Repeat the following data back line for line, with no changes.

Data:
>> Start

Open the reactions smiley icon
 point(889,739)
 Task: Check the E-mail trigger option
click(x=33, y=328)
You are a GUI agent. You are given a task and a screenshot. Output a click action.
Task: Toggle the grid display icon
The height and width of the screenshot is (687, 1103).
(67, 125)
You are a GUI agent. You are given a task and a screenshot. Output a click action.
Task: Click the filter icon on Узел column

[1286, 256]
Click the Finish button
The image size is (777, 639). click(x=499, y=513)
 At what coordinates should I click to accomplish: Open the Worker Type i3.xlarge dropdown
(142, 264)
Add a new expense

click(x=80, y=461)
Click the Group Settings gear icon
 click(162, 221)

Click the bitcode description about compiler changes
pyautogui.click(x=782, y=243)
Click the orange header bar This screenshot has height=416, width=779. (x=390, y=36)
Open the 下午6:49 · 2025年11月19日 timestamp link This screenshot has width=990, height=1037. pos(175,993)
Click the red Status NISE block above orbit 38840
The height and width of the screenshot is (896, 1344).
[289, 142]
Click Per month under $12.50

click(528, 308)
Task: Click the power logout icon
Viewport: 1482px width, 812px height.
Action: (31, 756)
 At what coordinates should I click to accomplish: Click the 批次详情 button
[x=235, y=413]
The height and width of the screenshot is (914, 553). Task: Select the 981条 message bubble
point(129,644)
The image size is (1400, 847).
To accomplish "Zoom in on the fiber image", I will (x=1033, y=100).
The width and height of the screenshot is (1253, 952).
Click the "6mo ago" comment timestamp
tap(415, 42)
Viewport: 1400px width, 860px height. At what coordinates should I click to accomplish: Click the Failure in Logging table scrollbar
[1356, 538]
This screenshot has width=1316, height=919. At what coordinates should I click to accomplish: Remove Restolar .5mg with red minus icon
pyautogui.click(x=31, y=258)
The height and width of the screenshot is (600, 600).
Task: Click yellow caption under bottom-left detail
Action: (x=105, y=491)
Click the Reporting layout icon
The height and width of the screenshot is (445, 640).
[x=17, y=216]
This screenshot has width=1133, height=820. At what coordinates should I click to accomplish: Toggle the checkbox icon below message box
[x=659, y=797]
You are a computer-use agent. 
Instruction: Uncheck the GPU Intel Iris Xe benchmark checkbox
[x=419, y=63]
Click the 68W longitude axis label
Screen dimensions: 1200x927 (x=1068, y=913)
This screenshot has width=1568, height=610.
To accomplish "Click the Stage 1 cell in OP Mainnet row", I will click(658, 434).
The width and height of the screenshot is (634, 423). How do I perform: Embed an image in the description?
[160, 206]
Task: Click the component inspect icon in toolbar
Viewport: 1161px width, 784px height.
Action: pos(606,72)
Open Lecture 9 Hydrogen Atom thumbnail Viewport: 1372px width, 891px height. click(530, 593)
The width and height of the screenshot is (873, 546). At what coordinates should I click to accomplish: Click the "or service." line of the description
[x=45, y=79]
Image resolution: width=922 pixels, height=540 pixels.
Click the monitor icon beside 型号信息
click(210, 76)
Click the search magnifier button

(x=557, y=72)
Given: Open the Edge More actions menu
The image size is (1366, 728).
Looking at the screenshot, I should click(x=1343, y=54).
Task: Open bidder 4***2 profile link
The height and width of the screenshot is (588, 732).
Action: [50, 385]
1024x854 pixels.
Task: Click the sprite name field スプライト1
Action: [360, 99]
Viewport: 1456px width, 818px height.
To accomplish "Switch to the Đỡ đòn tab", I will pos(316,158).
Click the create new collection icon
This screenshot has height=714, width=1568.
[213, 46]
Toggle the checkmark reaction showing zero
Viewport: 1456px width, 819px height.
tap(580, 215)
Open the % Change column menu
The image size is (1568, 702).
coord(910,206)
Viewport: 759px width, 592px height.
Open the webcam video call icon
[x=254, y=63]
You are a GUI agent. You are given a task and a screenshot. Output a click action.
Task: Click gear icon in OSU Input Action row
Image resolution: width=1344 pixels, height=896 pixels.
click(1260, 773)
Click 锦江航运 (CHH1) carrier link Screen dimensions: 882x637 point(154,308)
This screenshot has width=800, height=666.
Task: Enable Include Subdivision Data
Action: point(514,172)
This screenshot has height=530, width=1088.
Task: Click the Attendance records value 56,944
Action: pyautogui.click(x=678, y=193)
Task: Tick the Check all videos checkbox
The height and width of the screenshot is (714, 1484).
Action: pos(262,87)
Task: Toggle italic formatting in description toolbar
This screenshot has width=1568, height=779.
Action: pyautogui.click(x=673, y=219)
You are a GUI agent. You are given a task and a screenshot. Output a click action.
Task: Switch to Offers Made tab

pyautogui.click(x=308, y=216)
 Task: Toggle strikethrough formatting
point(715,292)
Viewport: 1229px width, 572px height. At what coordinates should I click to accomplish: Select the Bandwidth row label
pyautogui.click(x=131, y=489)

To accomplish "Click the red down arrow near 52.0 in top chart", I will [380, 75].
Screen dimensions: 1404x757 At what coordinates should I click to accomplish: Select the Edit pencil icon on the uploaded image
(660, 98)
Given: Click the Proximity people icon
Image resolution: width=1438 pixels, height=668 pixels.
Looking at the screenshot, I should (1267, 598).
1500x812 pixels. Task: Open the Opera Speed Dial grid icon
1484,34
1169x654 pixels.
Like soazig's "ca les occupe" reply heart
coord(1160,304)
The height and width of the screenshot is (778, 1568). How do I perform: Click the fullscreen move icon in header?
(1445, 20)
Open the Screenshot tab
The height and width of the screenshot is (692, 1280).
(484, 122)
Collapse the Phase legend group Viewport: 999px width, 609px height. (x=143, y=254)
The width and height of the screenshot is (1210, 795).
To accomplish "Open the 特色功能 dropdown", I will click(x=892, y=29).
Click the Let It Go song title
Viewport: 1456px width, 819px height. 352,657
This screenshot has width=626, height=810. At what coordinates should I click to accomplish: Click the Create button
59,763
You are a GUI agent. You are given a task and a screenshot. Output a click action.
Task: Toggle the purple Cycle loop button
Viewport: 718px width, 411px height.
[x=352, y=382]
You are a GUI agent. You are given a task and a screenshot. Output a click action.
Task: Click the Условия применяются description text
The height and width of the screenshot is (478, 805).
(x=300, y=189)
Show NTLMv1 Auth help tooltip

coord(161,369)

>> End

Result of the task:
Open the reactions smiley icon
 point(889,739)
 Task: Check the E-mail trigger option
click(x=33, y=328)
You are a GUI agent. You are given a task and a screenshot. Output a click action.
Task: Toggle the grid display icon
The height and width of the screenshot is (687, 1103).
(67, 125)
You are a GUI agent. You are given a task and a screenshot. Output a click action.
Task: Click the filter icon on Узел column

[1286, 256]
Click the Finish button
The image size is (777, 639). click(x=499, y=513)
 At what coordinates should I click to accomplish: Open the Worker Type i3.xlarge dropdown
(142, 264)
Add a new expense

click(x=80, y=461)
Click the Group Settings gear icon
 click(162, 221)

Click the bitcode description about compiler changes
pyautogui.click(x=782, y=243)
Click the orange header bar This screenshot has height=416, width=779. (x=390, y=36)
Open the 下午6:49 · 2025年11月19日 timestamp link This screenshot has width=990, height=1037. pos(175,993)
Click the red Status NISE block above orbit 38840
The height and width of the screenshot is (896, 1344).
[289, 142]
Click Per month under $12.50

click(528, 308)
Task: Click the power logout icon
Viewport: 1482px width, 812px height.
Action: (31, 756)
 At what coordinates should I click to accomplish: Click the 批次详情 button
[x=235, y=413]
The height and width of the screenshot is (914, 553). Task: Select the 981条 message bubble
point(129,644)
The image size is (1400, 847).
To accomplish "Zoom in on the fiber image", I will (x=1033, y=100).
The width and height of the screenshot is (1253, 952).
Click the "6mo ago" comment timestamp
tap(415, 42)
Viewport: 1400px width, 860px height. At what coordinates should I click to accomplish: Click the Failure in Logging table scrollbar
[1356, 538]
This screenshot has width=1316, height=919. At what coordinates should I click to accomplish: Remove Restolar .5mg with red minus icon
pyautogui.click(x=31, y=258)
The height and width of the screenshot is (600, 600).
Task: Click yellow caption under bottom-left detail
Action: (x=105, y=491)
Click the Reporting layout icon
The height and width of the screenshot is (445, 640).
[x=17, y=216]
This screenshot has width=1133, height=820. At what coordinates should I click to accomplish: Toggle the checkbox icon below message box
[x=659, y=797]
You are a computer-use agent. 
Instruction: Uncheck the GPU Intel Iris Xe benchmark checkbox
[x=419, y=63]
Click the 68W longitude axis label
Screen dimensions: 1200x927 (x=1068, y=913)
This screenshot has width=1568, height=610.
To accomplish "Click the Stage 1 cell in OP Mainnet row", I will click(658, 434).
The width and height of the screenshot is (634, 423). How do I perform: Embed an image in the description?
[160, 206]
Task: Click the component inspect icon in toolbar
Viewport: 1161px width, 784px height.
Action: pos(606,72)
Open Lecture 9 Hydrogen Atom thumbnail Viewport: 1372px width, 891px height. click(530, 593)
The width and height of the screenshot is (873, 546). At what coordinates should I click to accomplish: Click the "or service." line of the description
[x=45, y=79]
Image resolution: width=922 pixels, height=540 pixels.
Click the monitor icon beside 型号信息
click(210, 76)
Click the search magnifier button

(x=557, y=72)
Given: Open the Edge More actions menu
The image size is (1366, 728).
Looking at the screenshot, I should click(x=1343, y=54).
Task: Open bidder 4***2 profile link
The height and width of the screenshot is (588, 732).
Action: [50, 385]
1024x854 pixels.
Task: Click the sprite name field スプライト1
Action: [360, 99]
Viewport: 1456px width, 818px height.
To accomplish "Switch to the Đỡ đòn tab", I will pos(316,158).
Click the create new collection icon
This screenshot has height=714, width=1568.
[213, 46]
Toggle the checkmark reaction showing zero
Viewport: 1456px width, 819px height.
tap(580, 215)
Open the % Change column menu
The image size is (1568, 702).
coord(910,206)
Viewport: 759px width, 592px height.
Open the webcam video call icon
[x=254, y=63]
You are a GUI agent. You are given a task and a screenshot. Output a click action.
Task: Click gear icon in OSU Input Action row
Image resolution: width=1344 pixels, height=896 pixels.
click(1260, 773)
Click 锦江航运 (CHH1) carrier link Screen dimensions: 882x637 point(154,308)
This screenshot has width=800, height=666.
Task: Enable Include Subdivision Data
Action: point(514,172)
This screenshot has height=530, width=1088.
Task: Click the Attendance records value 56,944
Action: pyautogui.click(x=678, y=193)
Task: Tick the Check all videos checkbox
The height and width of the screenshot is (714, 1484).
Action: pos(262,87)
Task: Toggle italic formatting in description toolbar
This screenshot has width=1568, height=779.
Action: pyautogui.click(x=673, y=219)
You are a GUI agent. You are given a task and a screenshot. Output a click action.
Task: Switch to Offers Made tab

pyautogui.click(x=308, y=216)
 Task: Toggle strikethrough formatting
point(715,292)
Viewport: 1229px width, 572px height. At what coordinates should I click to accomplish: Select the Bandwidth row label
pyautogui.click(x=131, y=489)

To accomplish "Click the red down arrow near 52.0 in top chart", I will [380, 75].
Screen dimensions: 1404x757 At what coordinates should I click to accomplish: Select the Edit pencil icon on the uploaded image
(660, 98)
Given: Click the Proximity people icon
Image resolution: width=1438 pixels, height=668 pixels.
Looking at the screenshot, I should (1267, 598).
1500x812 pixels. Task: Open the Opera Speed Dial grid icon
1484,34
1169x654 pixels.
Like soazig's "ca les occupe" reply heart
coord(1160,304)
The height and width of the screenshot is (778, 1568). How do I perform: Click the fullscreen move icon in header?
(1445, 20)
Open the Screenshot tab
The height and width of the screenshot is (692, 1280).
(484, 122)
Collapse the Phase legend group Viewport: 999px width, 609px height. (x=143, y=254)
The width and height of the screenshot is (1210, 795).
To accomplish "Open the 特色功能 dropdown", I will click(x=892, y=29).
Click the Let It Go song title
Viewport: 1456px width, 819px height. 352,657
This screenshot has width=626, height=810. At what coordinates should I click to accomplish: Click the Create button
59,763
You are a GUI agent. You are given a task and a screenshot. Output a click action.
Task: Toggle the purple Cycle loop button
Viewport: 718px width, 411px height.
[x=352, y=382]
You are a GUI agent. You are given a task and a screenshot. Output a click action.
Task: Click the Условия применяются description text
The height and width of the screenshot is (478, 805).
(x=300, y=189)
Show NTLMv1 Auth help tooltip

coord(161,369)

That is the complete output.